1.4. Alignment Algorithm

Given the scoring function and alignment type, we have a definition of what we want to archive, i.e., there is a definition of optimality. Now we come to the question of how we obtain such optimality.

1.4.1. Exhaustive searches

Let’s first consider why this is not as straightforward as you might first think. Given that computers are fast, why don’t we just walk through all possible alignments that can be formed by two sequences and then select whatever alignment is optimal?

Combinatorial explosion refers to the exponential growth in the number of possibilities that need to be considered as the size of the problem increases. In the context of sequence alignment, this means assessing every possible way in which two sequences can be aligned by considering every possible insertion, deletion, and substitution.

For two sequences, the number of possible alignments grows exponentially with the length of these sequences. This is due to the fact that each position in the first sequence can be matched with any position in the second sequence or aligned with a gap, and vice versa. If you consider aligning a sequence of just 10 amino acids against another of the same length, the number of potential alignments, considering all possible gaps and matches, is astronomically high. Aligning sequences of 100 characters each could potentially result in evaluating more possibilities than there are atoms in the observable universe. The situation becomes untenably complex as the sequence lengths increase to typical biological lengths of hundreds or thousands of residues.

In conclusion, while exhaustive search methods might conceptually offer a way to ensure the discovery of the optimal alignment, their practical application is limited by the sheer number of combinations they generate. This makes them an impractical choice in the field of bioinformatics, where efficiency and speed are often as critical as accuracy.

1.4.2. Dynamic programming

Dynamic programming is a powerful computational approach used in bioinformatics to efficiently compute sequence alignments without facing the combinatorial explosions typical of exhaustive searches. This method operates under the principle that the optimal alignment of two sequences can be derived by solving smaller, simpler subproblems.

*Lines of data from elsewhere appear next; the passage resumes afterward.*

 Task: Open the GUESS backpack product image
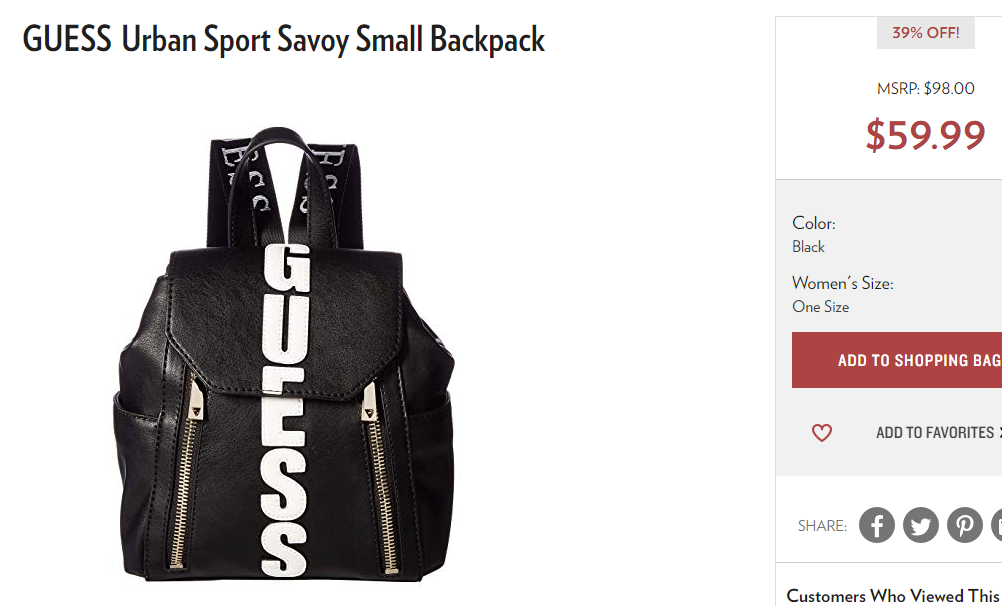coord(284,355)
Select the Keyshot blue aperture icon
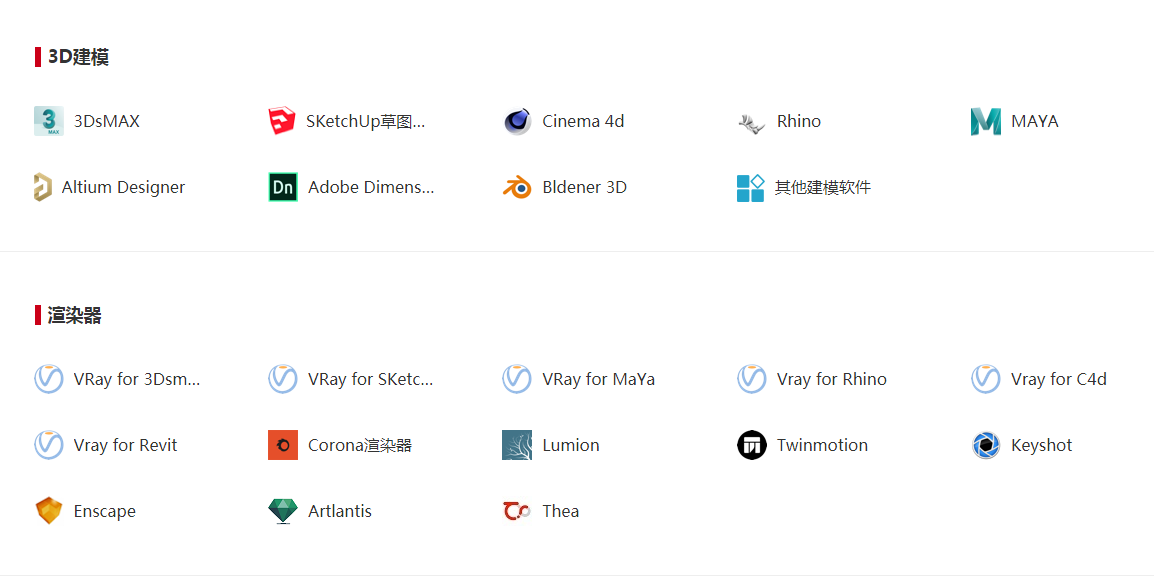 click(x=985, y=445)
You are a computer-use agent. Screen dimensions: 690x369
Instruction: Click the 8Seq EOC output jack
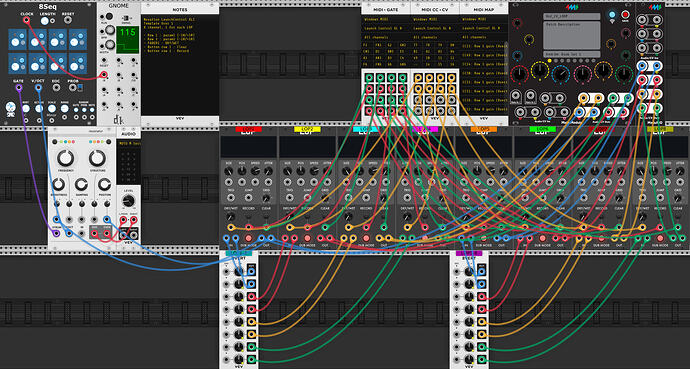click(x=56, y=88)
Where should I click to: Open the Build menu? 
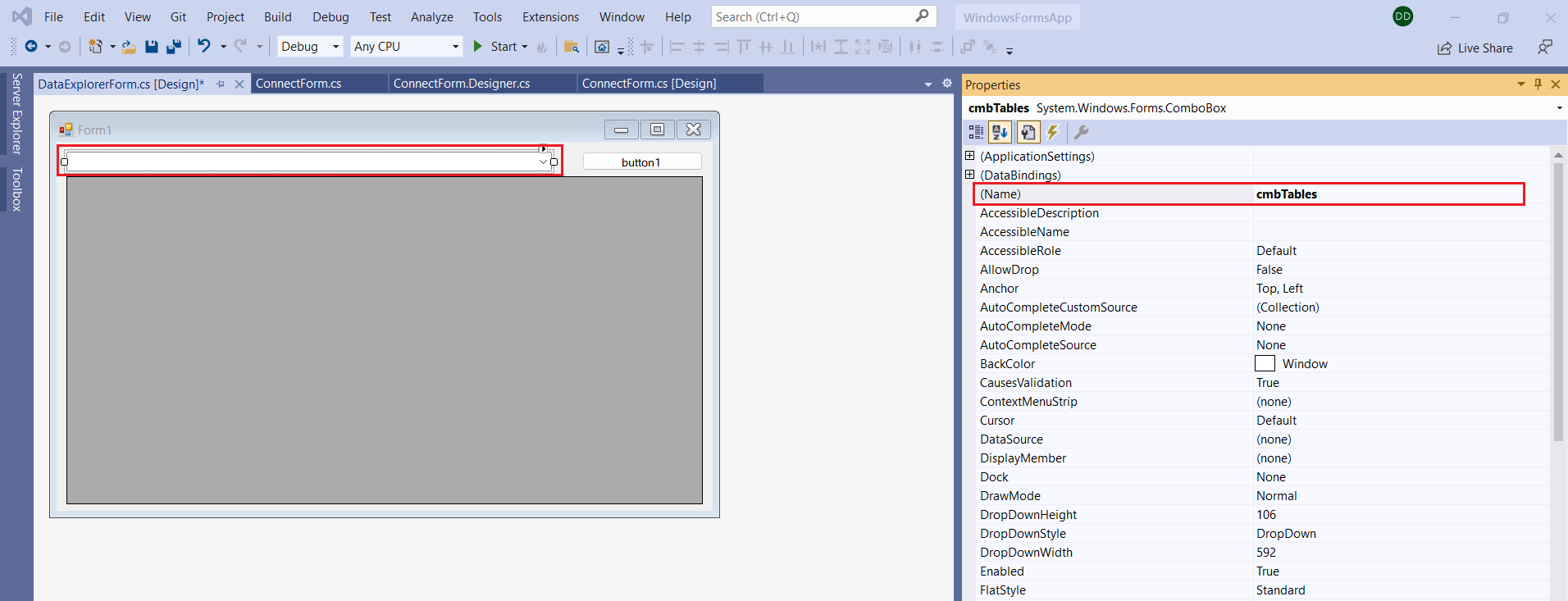click(277, 17)
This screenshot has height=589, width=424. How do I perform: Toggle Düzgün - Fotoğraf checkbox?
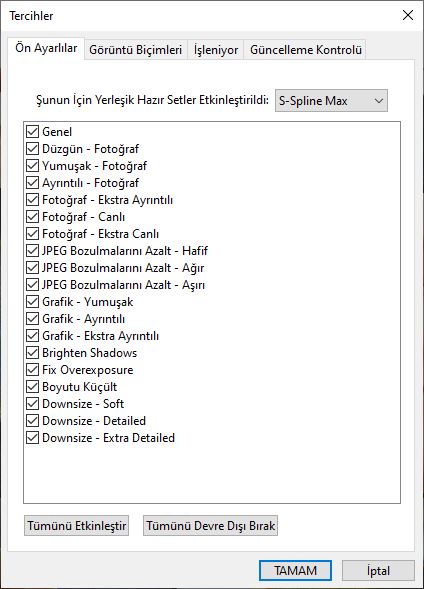click(33, 149)
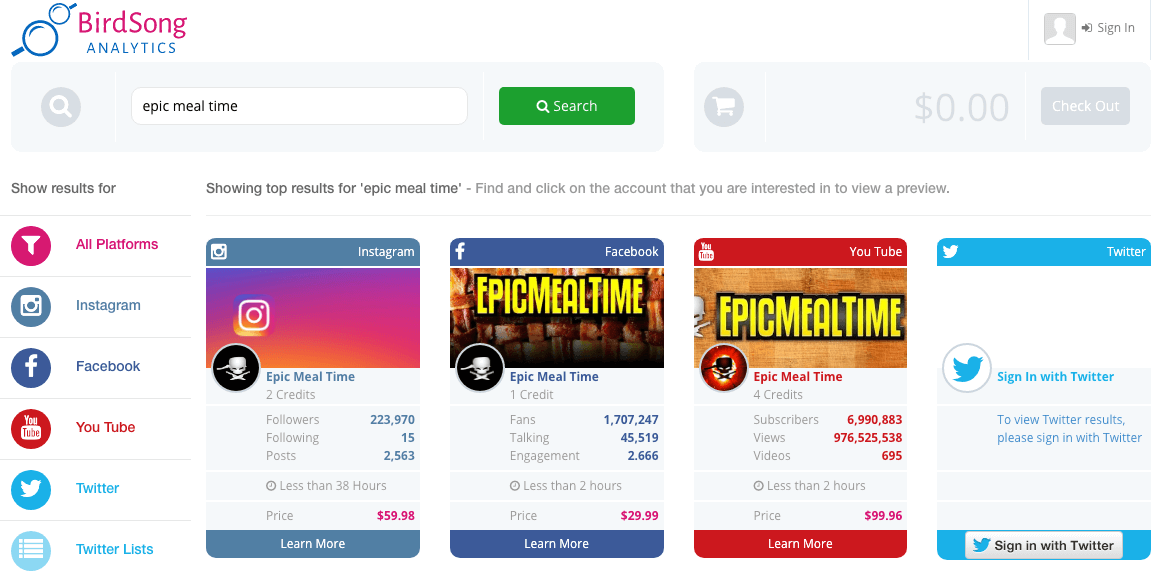1158x572 pixels.
Task: Filter results by Twitter sidebar icon
Action: pyautogui.click(x=31, y=490)
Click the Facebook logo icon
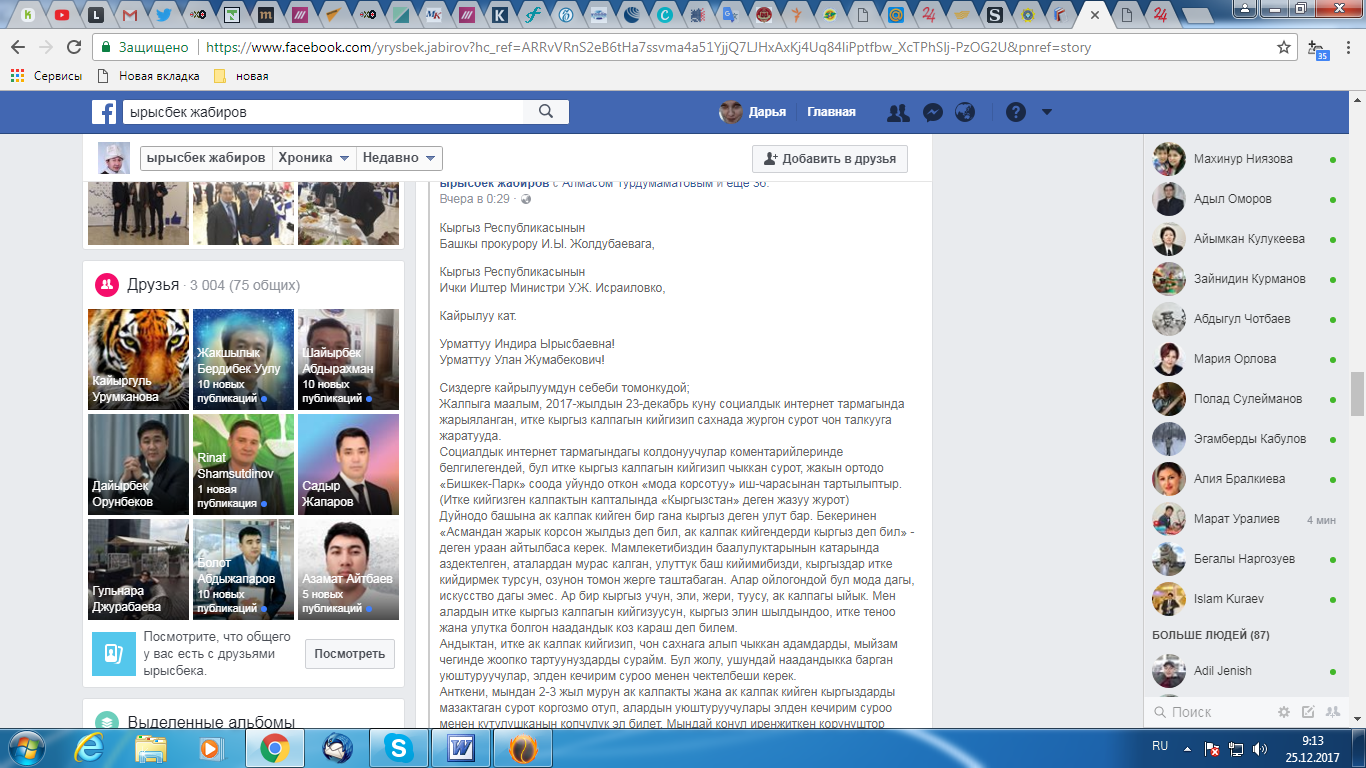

Each step in a dynamic programming approach to sequence alignment treats the calculation of an optimal alignment for a given pair of subsequences as independent of previous steps. This independence is key to the method’s efficiency:

• Decomposition: The problem of aligning two sequences is broken down into aligning smaller subsequences. Each subproblem corresponds to finding the best alignment between prefixes of the original sequences.

• Table Filling: A matrix is used where each cell represents an optimal score for aligning the subsequences up to that point. The score in each cell is calculated based solely on its immediate predecessors (top, left, top-left diagonal), independent of how those scores were derived.

• Pruning: By filling the matrix systematically, dynamic programming avoids recalculating the alignment for every possible combination of sequence segments. Instead, it builds upon the optimal solutions of smaller subproblems. This significantly reduces the number of combinations that need to be considered.

• Optimality: Once the matrix is filled, the optimal alignment can be traced back from the cell representing the entire sequence (for global alignments) or from the highest scoring cell (for local alignments). This ensures that only the most relevant paths through the problem space are considered.

Dynamic programming thus allows bioinformatics algorithms to compute sequence alignments rapidly and efficiently, avoiding the computational infeasibility associated with an exhaustive search. This method ensures that each step is self-contained, using only the necessary data from directly related subproblems, thereby dramatically reducing the computational complexity and resource requirements.

In the next Chapters we will describe a set of such dynamic programming algorithms in detail.